How to Value a Criminal Defense Law Firm in 2026
I'll say something that every criminal defense attorney reading this is going to hate hearing: criminal defense is the single hardest legal practice area to sell, and the multiples reflect it. While a transactional business attorney can sometimes command 1.5-2x revenue and a strong elder law firm can push 2x, criminal defense firms typically transact at 0.5-1.5x annual revenue — with the vast majority landing between 0.7x and 1.0x.
The reason is simple and unavoidable: criminal defense clients hire the lawyer, not the firm. When you sell the practice, most of the goodwill walks out the door with you. Buyers know this, and they underwrite accordingly. Understanding why — and what you can do about it — is the key to getting a fair exit.

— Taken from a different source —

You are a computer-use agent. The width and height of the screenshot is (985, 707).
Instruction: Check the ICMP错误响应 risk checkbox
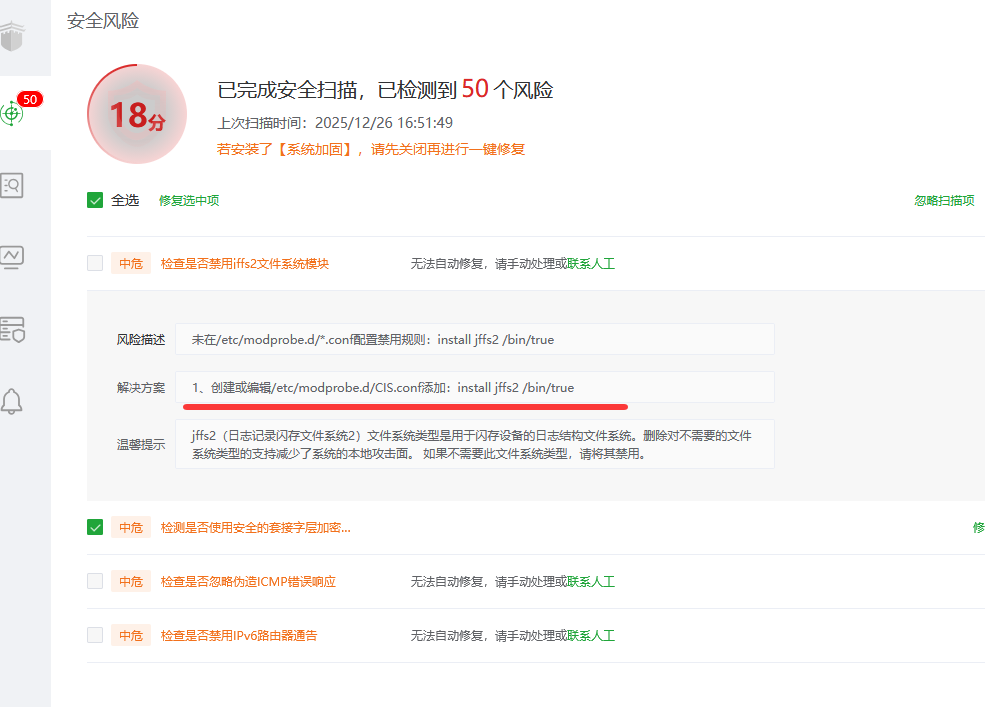tap(95, 581)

Why Criminal Defense Firms Trade at a Discount
In almost every other professional services business, there's some form of recurring relationship. Accountants see the same clients every tax season. Elder law attorneys see the same families for trust updates. Personal injury firms have case inventories that settle whether the owner is there or not. Criminal defense has none of this.
The typical criminal defense client hires a lawyer once, maybe twice in a lifetime. They're choosing an attorney based on referrals, reputation, Google reviews, and that first 20-minute consultation. The relationship is intensely personal and entirely reputation-driven. When you sell the practice, the phone keeps ringing — but the person on the other end is asking for you, not your successor.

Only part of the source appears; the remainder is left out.